===== Trecho da fonte =====
O Impossível (Análise e crítica)
Exatamente um dia depois do Natal de 2004, o mundo assistia perplexado às imagens de um dos maiores desastres naturais da Era Moderna. Um maremoto de magnitude 9.1, nas profundezas do Índico, produziu ondas gigantescas que devastaram o sudeste asiático. Os litorais de países como Indonésia e Tailândia, o mais afetado, literalmente foram varridos do mapa. Na tragédia, estima-se o número de 225 mil vítimas, que nunca poderão ser contabilizadas de forma pontual, pois muitas famílias jamais terão a chance de enterrarem os corpos de seus entes queridos, já que o mar os tomou como dono.
Todavia, em meio ao caos, algumas centenas de vidas foram salvas. E aí se pauta a premissa de “O Impossível”, do diretor espanhol Juan Antonio Bayona. O filme é baseado na incrível estória de uma família que conseguiu se reencontrar, apesar de todas as circunstâncias; e é exatamente por ser “baseado” e não “adaptado”, que qualquer tipo de “licença poética” pode ser inserido aos acontecimentos. O primeiro é o fato de a família real ser de origem mexicana, e no longa eles serem ingleses: obviamente, por questões comerciais, preferiu-se trocar a nacionalidade da família, embora isso não influencie negativamente algum aspecto da película. O segundo porém é a margem de brechas para possíveis clichês, que mais abaixo serão aqui apontados.
===== Informações extraídas =====
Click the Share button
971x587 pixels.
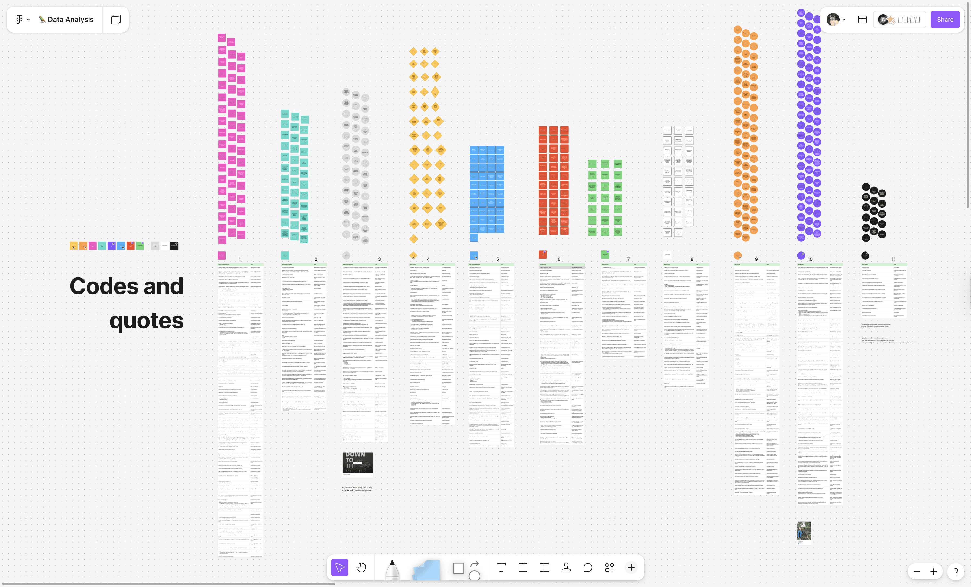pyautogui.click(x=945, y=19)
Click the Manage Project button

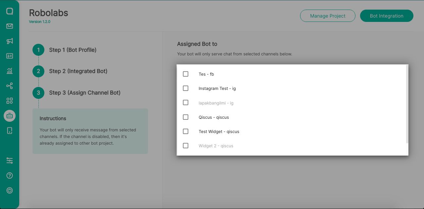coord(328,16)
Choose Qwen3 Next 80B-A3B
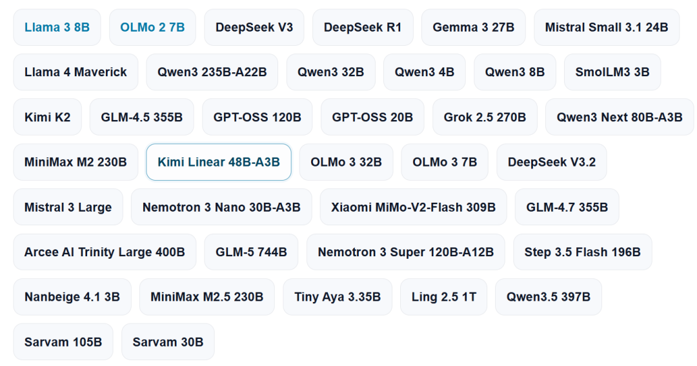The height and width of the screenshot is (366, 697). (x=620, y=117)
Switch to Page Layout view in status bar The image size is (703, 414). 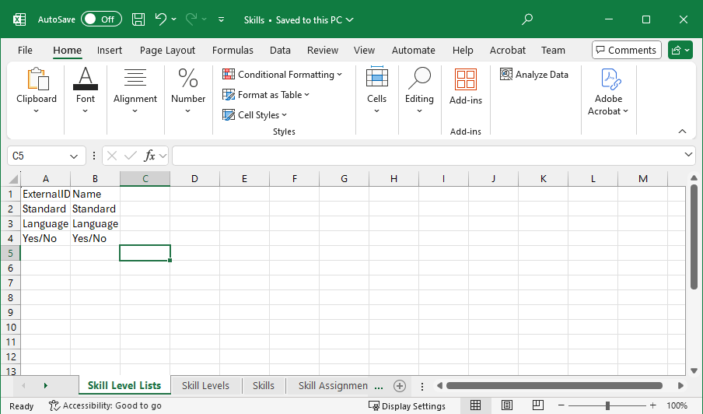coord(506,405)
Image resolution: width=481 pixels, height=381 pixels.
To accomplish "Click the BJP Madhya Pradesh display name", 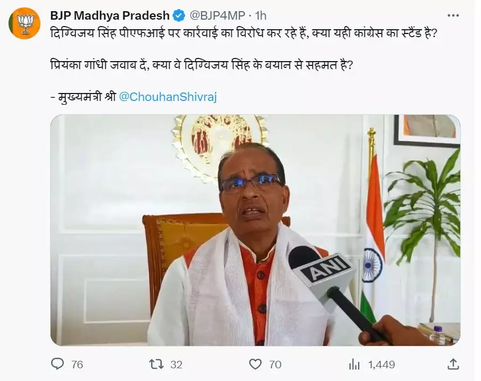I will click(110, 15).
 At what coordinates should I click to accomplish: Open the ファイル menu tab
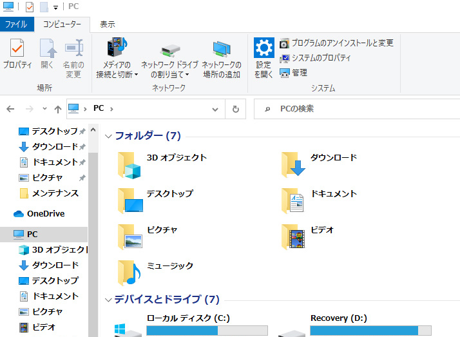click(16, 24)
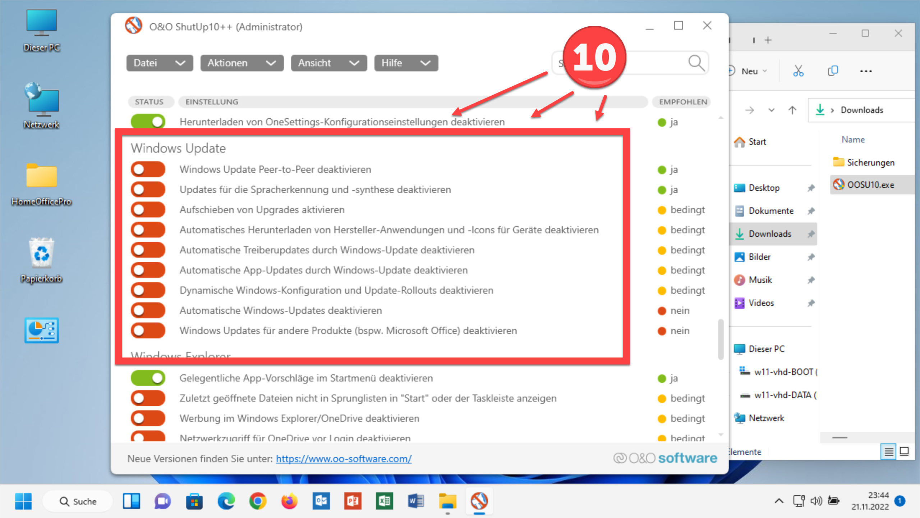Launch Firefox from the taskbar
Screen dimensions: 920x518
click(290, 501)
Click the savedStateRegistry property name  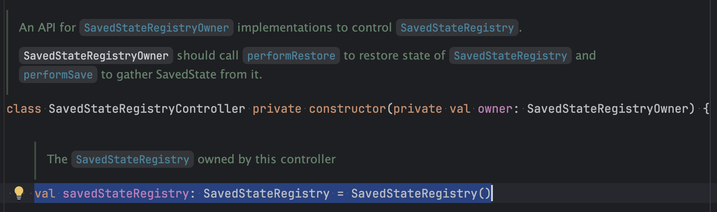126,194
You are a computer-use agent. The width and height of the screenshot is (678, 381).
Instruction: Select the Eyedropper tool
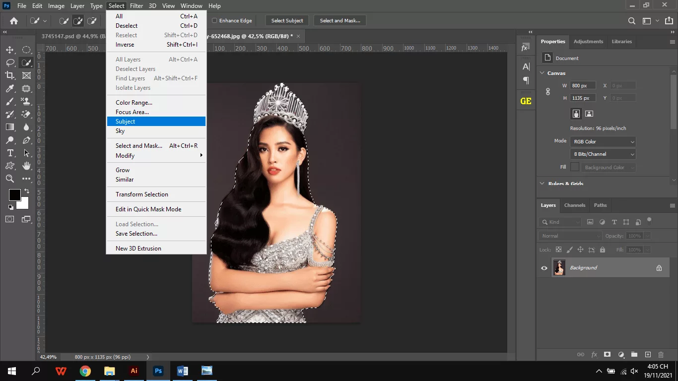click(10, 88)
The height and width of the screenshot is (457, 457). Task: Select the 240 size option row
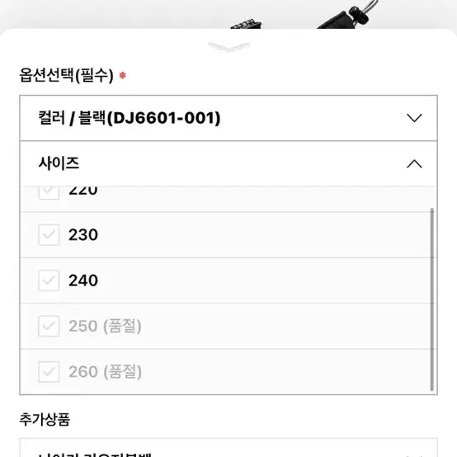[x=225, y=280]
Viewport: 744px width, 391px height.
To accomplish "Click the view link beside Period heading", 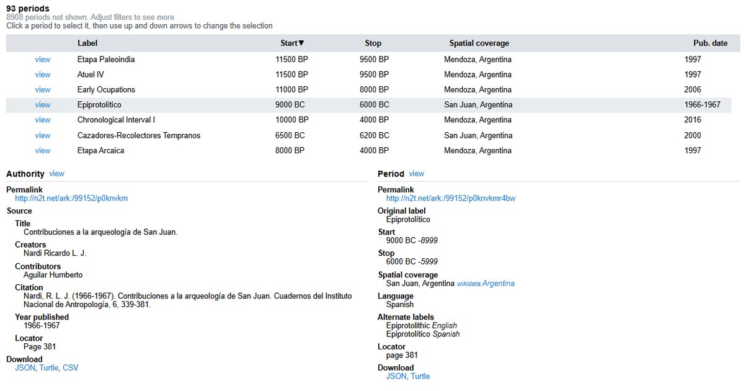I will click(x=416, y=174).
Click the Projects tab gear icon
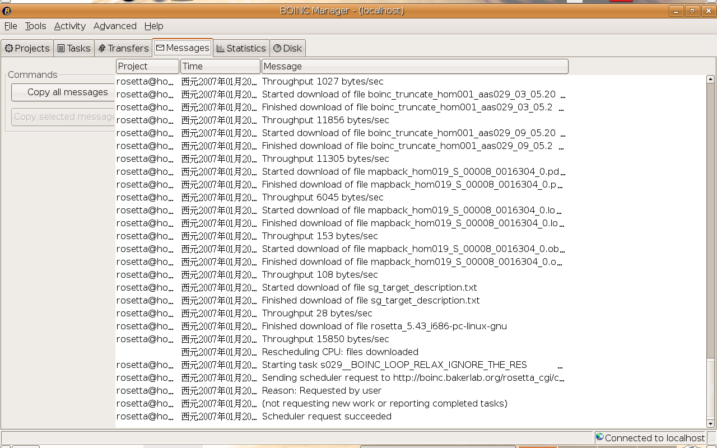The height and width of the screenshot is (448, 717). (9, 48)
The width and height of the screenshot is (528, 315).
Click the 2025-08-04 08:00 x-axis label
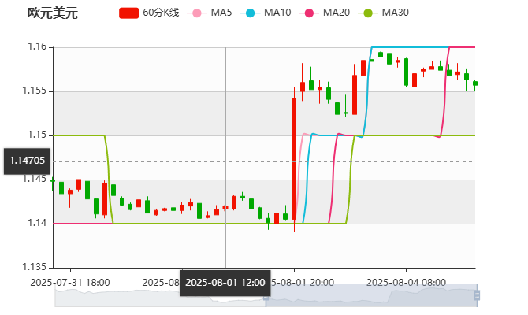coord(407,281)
=====
[Instruções]
1) Segundo a crítica de "O Impossível", qual foi a magnitude do maremoto no Índico?
2) Transcreva da crítica o trecho que começa nas palavras "O Impossível (Análise" e vai até o fim de "tomou como dono.".
3) Liste todas as nacionalidades citadas na crítica de "O Impossível".
Responda usando só a crítica.

[Respostas por tarefa]
1) Magnitude 9.1.

2)
O Impossível (Análise e crítica)
Exatamente um dia depois do Natal de 2004, o mundo assistia perplexado às imagens de um dos maiores desastres naturais da Era Moderna. Um maremoto de magnitude 9.1, nas profundezas do Índico, produziu ondas gigantescas que devastaram o sudeste asiático. Os litorais de países como Indonésia e Tailândia, o mais afetado, literalmente foram varridos do mapa. Na tragédia, estima-se o número de 225 mil vítimas, que nunca poderão ser contabilizadas de forma pontual, pois muitas famílias jamais terão a chance de enterrarem os corpos de seus entes queridos, já que o mar os tomou como dono.

3)
Espanhola (o diretor Juan Antonio Bayona)
Mexicana (a família real)
Inglesa (a família no filme)